課題文 |

あやふやな記憶をもとに書くので、細部は間違っているかもしれない。

当時の史上最年少記録でもある24歳にして芥川賞を受賞した村上龍さんは、『限りなく透明に近いブルー』でデビューするまで、ネクタイを締めたことさえなかったという。しかし社会的な事件でもあった芥川賞受賞によって、メディアからの取材が殺到する。授賞式をはじめ、パーティー的な場に参加する機会も増える。そこで彼は(たしか芥川賞の賞金で)アルマーニのスーツをあつらえた。おしゃれだったからでも、アルマーニが好きだったからでもない。「アルマーニを着てりゃ大丈夫だろう」。ただそれだけの理由だ。自分はおしゃれでもなんでもない。アルマーニだったら大丈夫だと思い込んでいる、それだけの男なのだ。

学生のころ、そんな内容の彼のエッセイを読んで、ひどく感心したおぼえがある。ある種、自分の育ちの悪さや田舎者ぶりを表明している発言なのだけど、彼一流の断定的リズムとレトリックによって、それがカッコよく響いてくるのだ。

指示 |
次の(a)〜(c)が課題文の内容と合っているかをそれぞれ「はい」か「いいえ」で答え、判断の決め手となる課題文の語句をそのまま引用せよ。(a) 村上龍さんは24歳で芥川賞を受賞した。(b) 村上龍さんがアルマーニのスーツをあつらえたのは、アルマーニが好きだったからである。(c) 筆者が村上龍さんのエッセイを読んだのは、社会人になってからである。 資料は課題文とは別の出典から取ったものである。

提示資料 |
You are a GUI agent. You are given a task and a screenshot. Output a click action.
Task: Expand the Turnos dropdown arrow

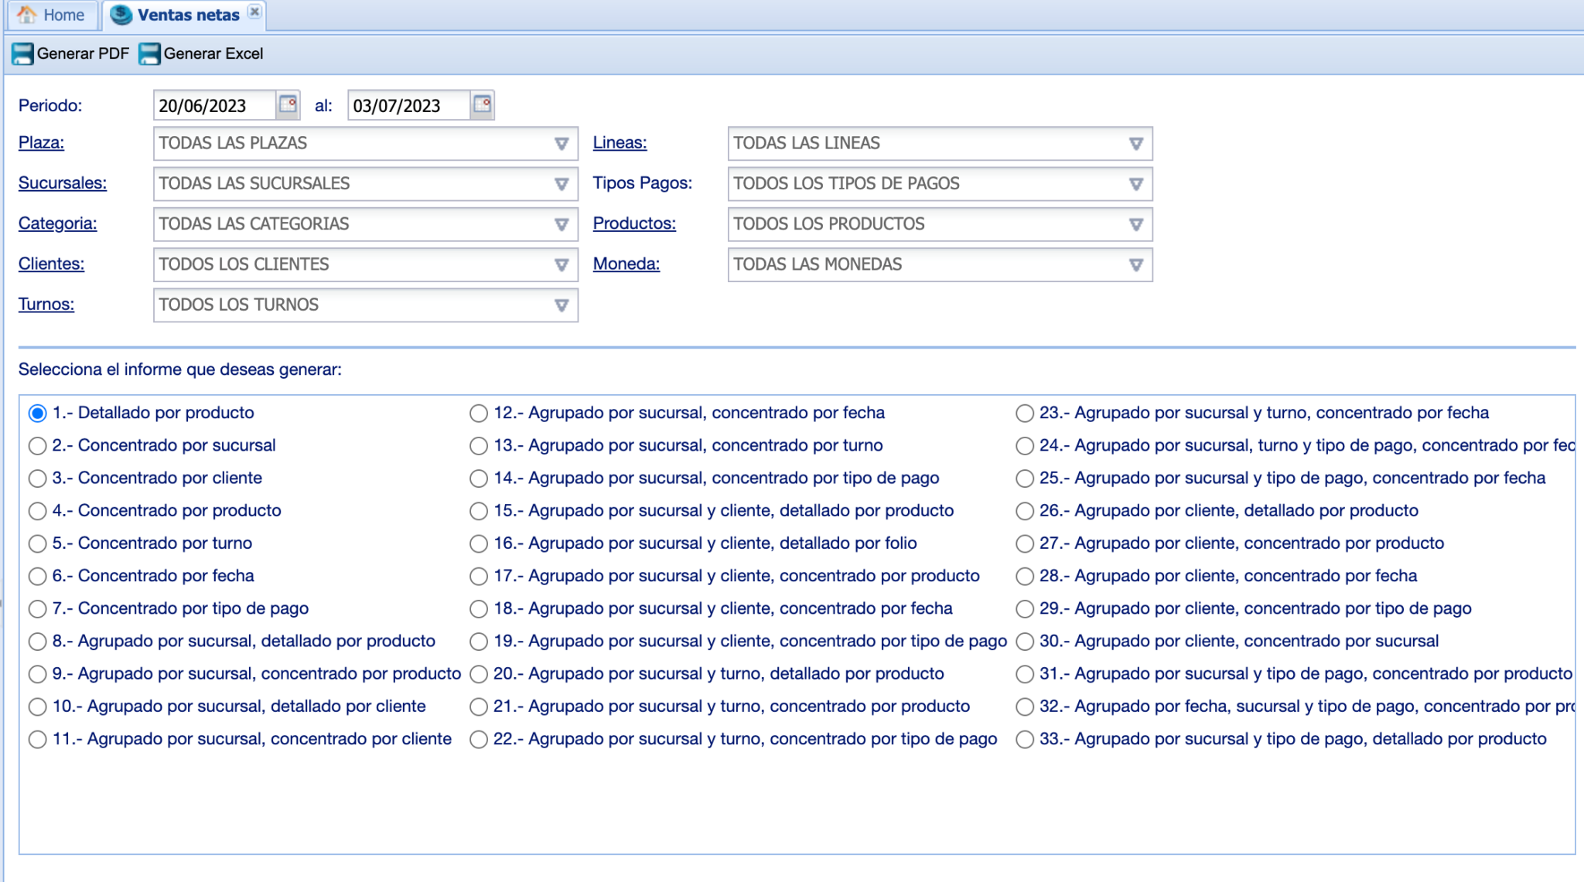[x=562, y=305]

解答 |
(a) はい。「当時の史上最年少記録でもある24歳にして芥川賞を受賞した」
(b) いいえ。「おしゃれだったからでも、アルマーニが好きだったからでもない。」
(c) いいえ。「学生のころ、そんな内容の彼のエッセイを読んで」